# Whats The Best Beer You Have Had?



## craigo (13/7/11)

Just curoious on what you thought was the best beer you have had not including homebrew?


----------



## chunckious (13/7/11)

Thornygoat....bloody brilliant!!!!


----------



## Liam_snorkel (13/7/11)

Definitely XXXX Gold mate.


----------



## chunckious (13/7/11)

Liam_snorkel said:


> Definitely XXXX Gold mate.



Not a big fan of "New World" big bold tasting beers.


----------



## Brad Churchill (13/7/11)

This is a difficult one as there are so many nice beers out there and it depends on the moment.

I am a member of Beermasons so have had plenty of really nice beers through those guys.

But I will say a beer that I have enjoyed a lot recently was Arctic Fox APA on tap at Mrs Parma's in Little Bourke St East Melbourne. 
Bloody beautiful beer and as I am heading back over to Melbourne this week will definately have a couple while there.

Cheers
Brad


----------



## iScarlet (13/7/11)

Liam_snorkel said:


> Definitely XXXX Gold mate.




XXXX Thirsty Dog not even rate? That was rool fancy when it came out. Shame it was discontinued.
:icon_vomit:


----------



## Nick JD (13/7/11)




----------



## [email protected] (13/7/11)

Hmm wish i could get a good chimay blue..

Only bought 2 so far and they both tasted like cooking sherry, at 8 - 9 bucks a pop ..

Hopefully i can get to Belgium for a day/night when im over in UK.


----------



## jbumpstead (13/7/11)

Epic Armageddon!


----------



## riverside (13/7/11)

Stone & Wood Pacific ale...Love those Galaxy hops..


----------



## michael_aussie (13/7/11)

Smithwicks from the tap in Ireland.


----------



## zebba (13/7/11)

Cantillon Gueuze Bio Lambic or Boon Mariage Parfait. Both awesome.


----------



## Pollux (13/7/11)

Unibroue Terrible.............Or Brewdog's Hardcore IPA.......

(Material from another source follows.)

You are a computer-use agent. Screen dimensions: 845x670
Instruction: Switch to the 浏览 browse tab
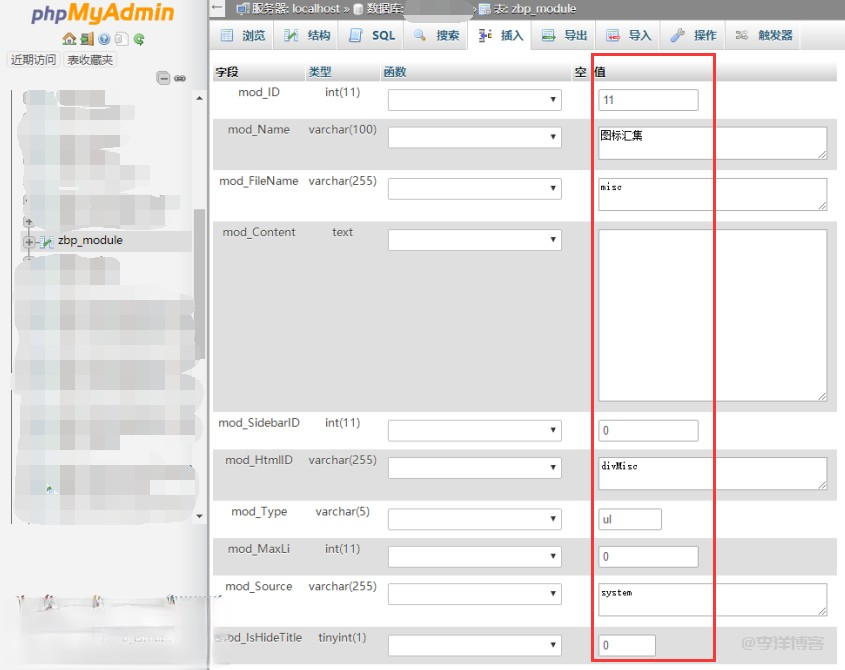[x=245, y=35]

Best sessionable beer.......Murray's Punch and Judy.


----------



## Spork (13/7/11)

Wife has me doing Dry July - so I gotta say the next one I drink will be the best one...


----------



## wakkatoo (13/7/11)

La Mort Subite Guerze from the tap in Brussels :icon_drool2: 

Best one I've had in Aus was one I had last night - Epic Pale Ale.


----------



## manticle (13/7/11)

Best is hard to say but favourite of the moment is probably:


----------



## wakkatoo (13/7/11)

^^^^ooh thats a good one too - had that in Belgium as well. Caused me to 'lose' my wife for a while :icon_drunk:


----------



## ginsoakedstranger (13/7/11)

Went to "Beer Deluxe" at Fed Square not long ago and got a Two Brother's Voodoo Baltic Porter. Simply amazing! Other-worldly.


----------



## chunckious (13/7/11)

riverside said:


> Stone & Wood Pacific ale...Love those Galaxy hops..



**** that is a overrated beer to my tastes. I give kudo`s to originality (my experience), but not very drinkable.


----------



## hoppinmad (13/7/11)

Spork said:


> Wife has me doing Dry July - so I gotta say the next one I drink will be the best one...

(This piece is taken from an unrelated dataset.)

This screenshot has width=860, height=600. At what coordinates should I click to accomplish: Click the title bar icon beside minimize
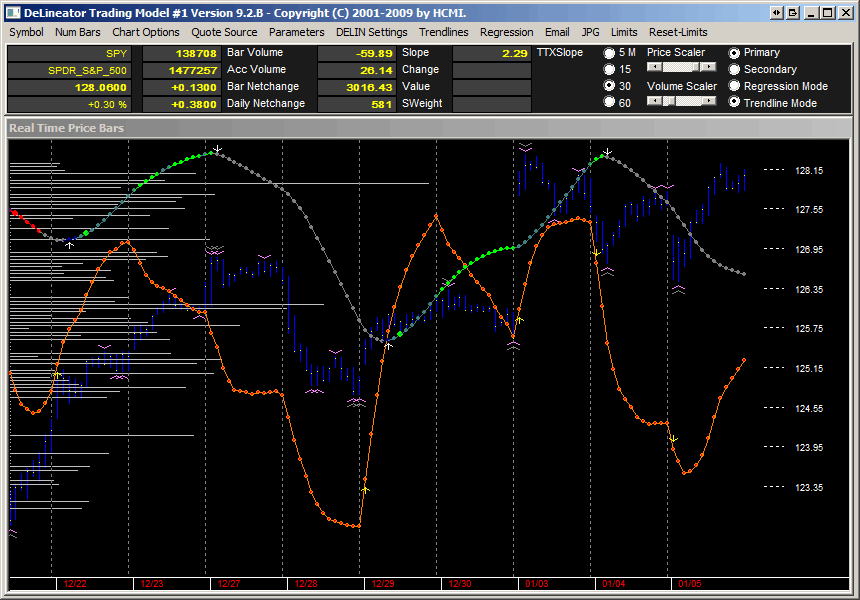click(x=793, y=13)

You poor bastard! She chose a month with 31 days in it too!


----------



## barls (13/7/11)

WESTVLETEREN Abt (yellow top) was absolutely devine


----------



## ekul (13/7/11)

Chunkious said:


> **** that is a overrated beer to my tastes. I give kudo`s to originality (my experience), but not very drinkable.



Are you talking about the bottled stuff? I used to drink the stone and wood draught ale everyday and loved every sip. Bought some bottles a few months ago to show a mate and it was not even half as good. It wasn't bad, but it it left this terrible aftertaste on my tongue. After 3 bottles it started tasting like mandarins or something. I thought that maybe my tastebuds had changed, but i had some on tap last week and it was the bomb.


----------



## chunckious (13/7/11)

ekul said:


> Are you talking about the bottled stuff? I used to drink the stone and wood draught ale everyday and loved every sip. Bought some bottles a few months ago to show a mate and it was not even half as good. It wasn't bad, but it it left this terrible aftertaste on my tongue. After 3 bottles it started tasting like mandarins or something. I thought that maybe my tastebuds had changed, but i had some on tap last week and it was the bomb.



Yeah mate, opion from the bottle. Only had it on tap once but I reckon my tasters where already rattled by bigger beers.


----------



## Muggus (13/7/11)

manticle said:


> Best is hard to say but favourite of the moment is probably:





barls said:


> WESTVLETEREN Abt (yellow top) was absolutely devine


After trying both, i've gotta say my preference is with the Rochefort. Whilst they're both phemonenally great beers...i'd say the best 2 i've ever tried...the Rochefort has a rich, almost chocolately porty plummy character that I just adore. 
Wish I could get my hands on more Westy 12 to make more comparisons though... :chug:


----------



## yardy (13/7/11)

after a poop day in the salt mines i would have to say it's the pils i just necked :icon_cheers:


----------



## michael_aussie (13/7/11)

Spork said:


> Wife has me doing Dry July - so I gotta say the next one I drink will be the best one...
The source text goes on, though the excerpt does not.